Car dès les années 1990, presque tout le clergé lyonnais est informé des faits reprochés au curé Preynat. Mais, tout comme ses trois prédécesseurs archevêques qui n’avaient pas osé dénoncer le prêtre soupçonné de pédophilie à la justice, le cardinal Barbarin le maintient dans ses fonctions. Le curé le convainc même de sa rédemption et se voit confier différents ministères, où il est toujours en relation avec des enfants. Lorsque d’anciennes victimes découvrent cette criminelle aberration en 2014, elles constituent l’association « la Parole libérée » et portent plainte.
Mal entouré – il a fait le vide autour de lui supportant mal la contradiction de ses évêques auxiliaires et vicaires généraux -, le cardinal Barbarin ne prend pas la mesure de l’affaire et encore moins des blessures des victimes. Sa gestion de crise est catastrophique. Il attend 2015 avant d’évincer enfin le père Preynat de son clergé. Dans sa défense, il s’obstine à répéter que les faits sont anciens, qu’il ne savait pas et qu’il paye "pour le péché d’un autre". Enfin, lui l’homme du coup de com, commet un nouveau dérapage médiatique lors d’une conférence de presse qui servira de titre au film d’Ozon : "La majorité des faits, grâce à Dieu, sont prescrits". Lapsus dévastateur. Révélateur aussi sans doute.

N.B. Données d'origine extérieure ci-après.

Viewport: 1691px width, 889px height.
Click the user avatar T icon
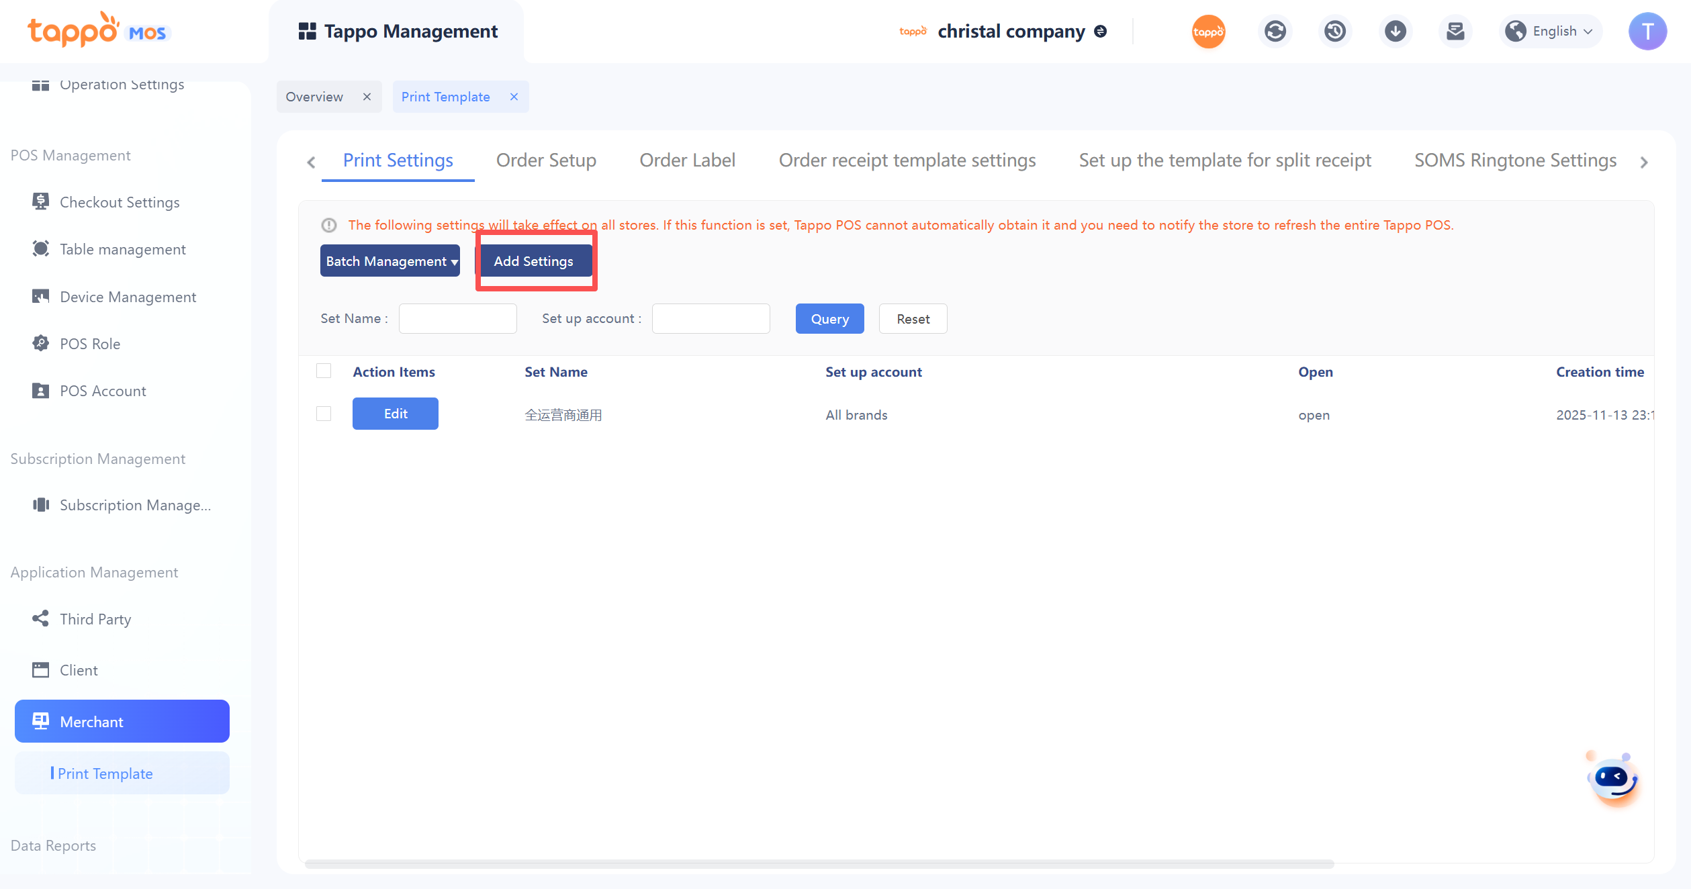1647,32
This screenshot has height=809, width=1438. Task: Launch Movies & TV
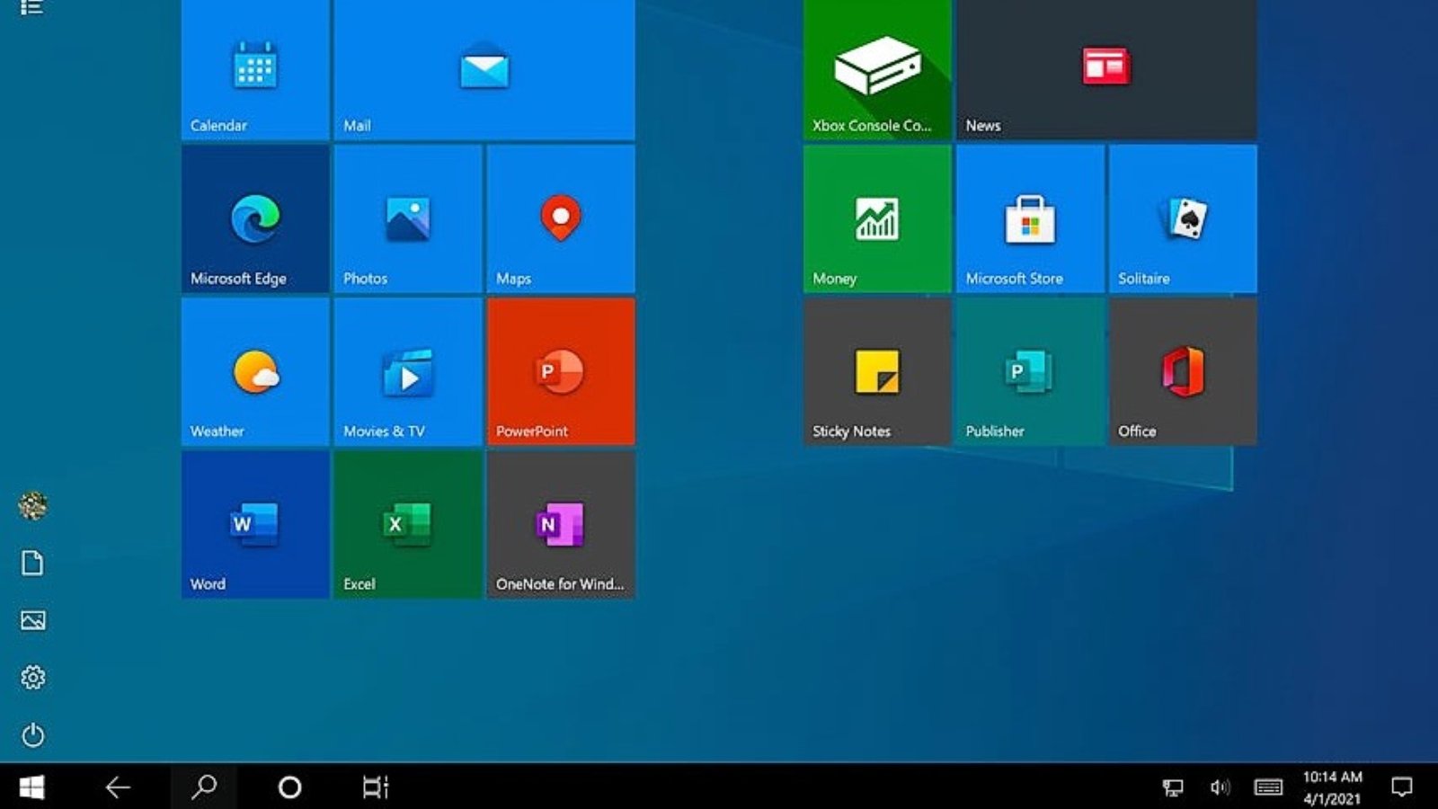coord(407,371)
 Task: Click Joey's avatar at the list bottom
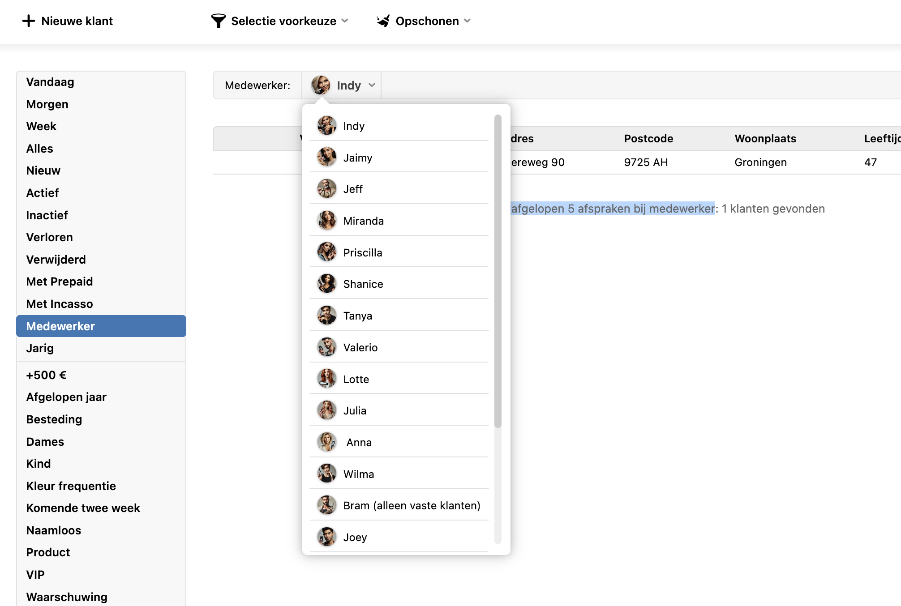coord(327,537)
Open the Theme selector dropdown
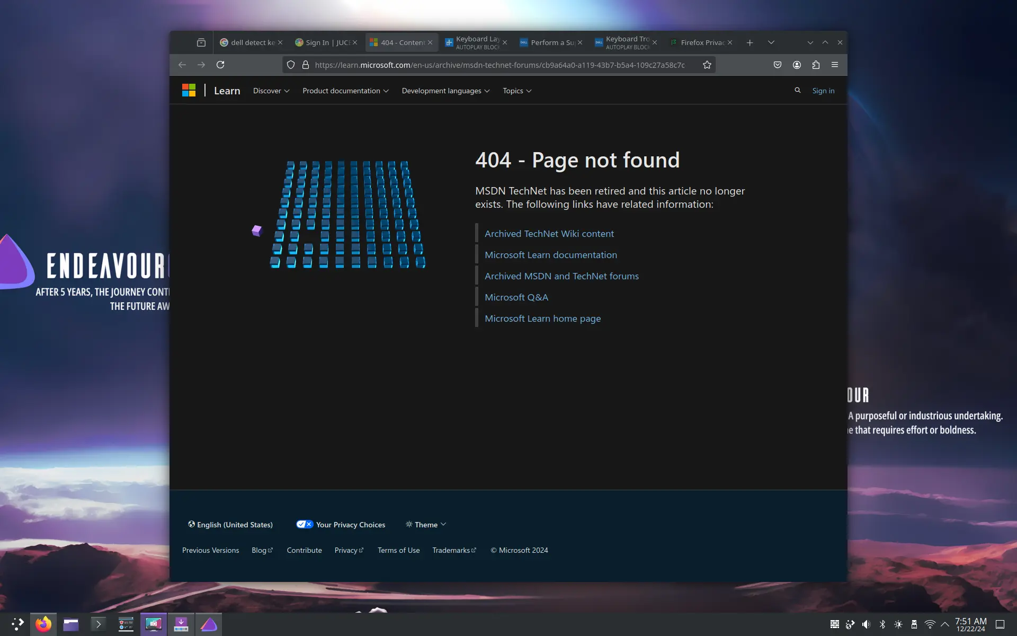Image resolution: width=1017 pixels, height=636 pixels. 426,524
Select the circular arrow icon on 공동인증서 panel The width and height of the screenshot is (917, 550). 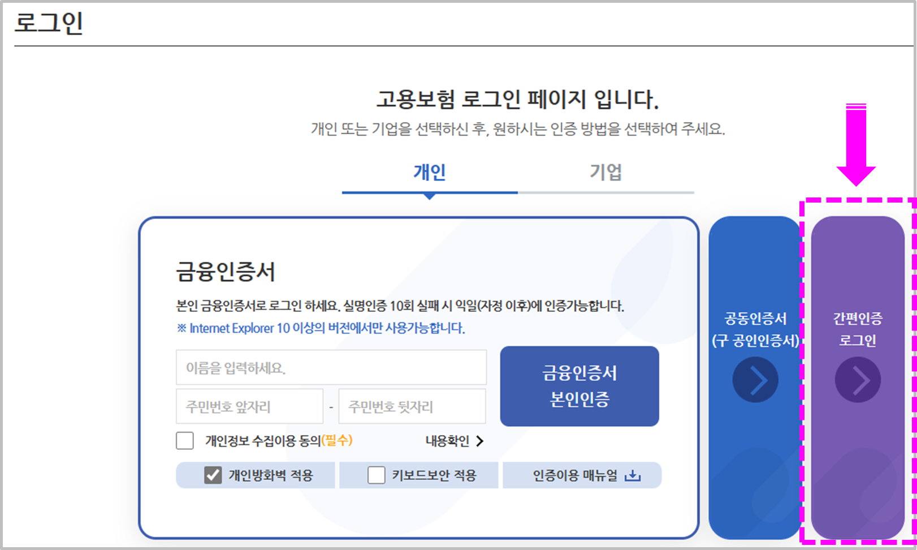755,379
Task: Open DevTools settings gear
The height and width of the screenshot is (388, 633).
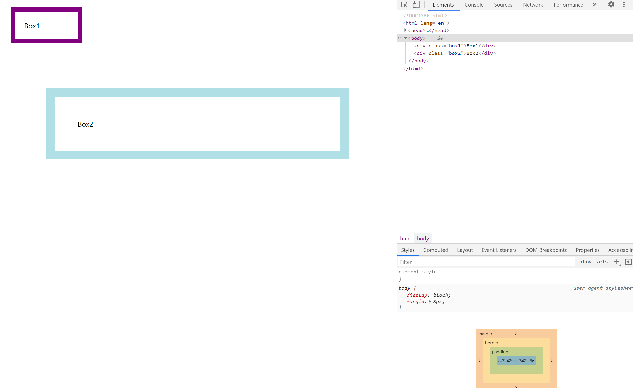Action: pos(611,5)
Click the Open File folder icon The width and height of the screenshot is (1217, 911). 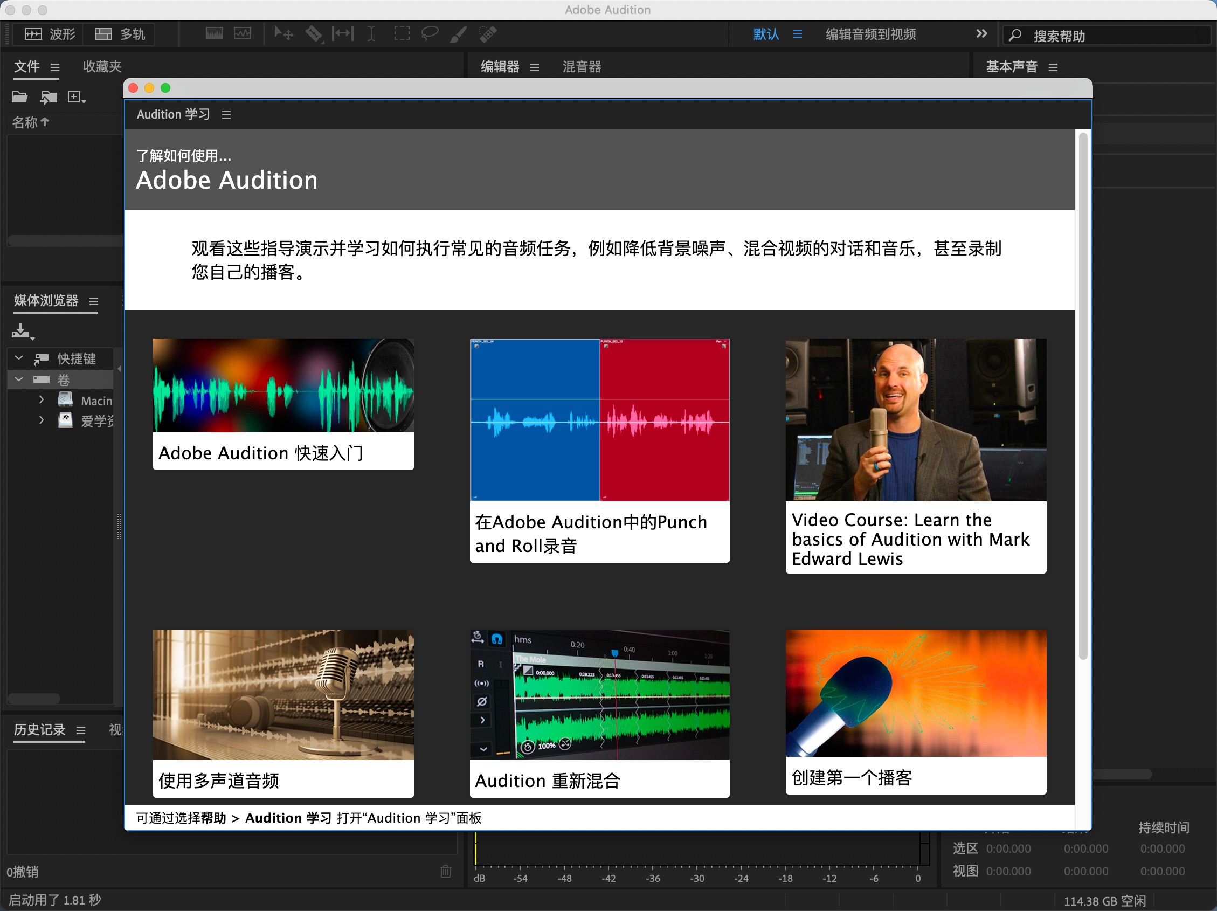pyautogui.click(x=20, y=97)

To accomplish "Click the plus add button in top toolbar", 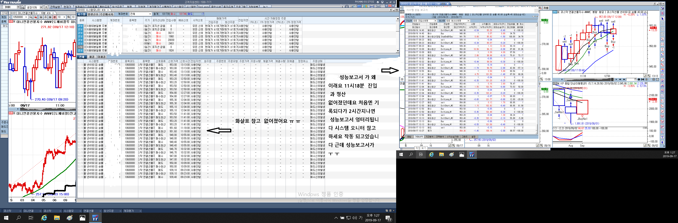I will (46, 7).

Révélateur des paradoxes profonds qui caractérisent Philippe Barbarin. Un homme d’Église soucieux de donner à voir le nouveau visage d’une hiérarchie catholique dynamique et innovante, porteur d’un discours volontariste auprès des fidèles sur une foi décomplexée, et ambitieux dans la volonté de jeter des ponts entre communautés. Mais dans le même temps, enfermé dans la certitude d’avoir raison, emprisonné dans la défense d’une Institution écrasante, anachronique et autarcique, plus confiant dans le droit canonique que dans le droit civil, et d’une surdité coupable à entendre la douleur d’enfants devenus hommes victimes d’actes pédophiles.
En novembre dernier, le cardinal Barbarin avait reconnu dans une interview à Radio Notre-Dame avoir "beaucoup changé" sur ce sujet. "Quand j’entendais parler de ces trucs-là y a quinze-vingt ans, je me disais: c’est affreux, c’est indigne, c’est une trahison de ces prêtres dans leur vocation d’avoir fait des choses comme ça", avait-il déclaré, avouant qu’à l’époque il ne "pensait pas directement aux gamins". Trop tard.
Une surdité dont, ironie du sort, l'archevêque de Lyon est frappé aujourd’hui au sens physique du terme. Après un cancer de la prostate et un triple pontage, sa santé faiblit et il se retrouve face à la défiance de ses ouailles. Il y a quelques semaines, dans un TGV qui le transportait de Lyon à Paris, un passager lui a craché dessus. Sans doute l'exégète de l’Évangile qu'il est, en a-t-il eu une interprétation christique. Reste que, malgré le soutien apparent du pape, et même s'il aime le faire réellement dans les rues lyonnaises lors des cérémonies de Pâques, le cardinal Barbarin porte désormais seul sa croix. Mais cette fois-ci, le chemin de la rédemption sera long.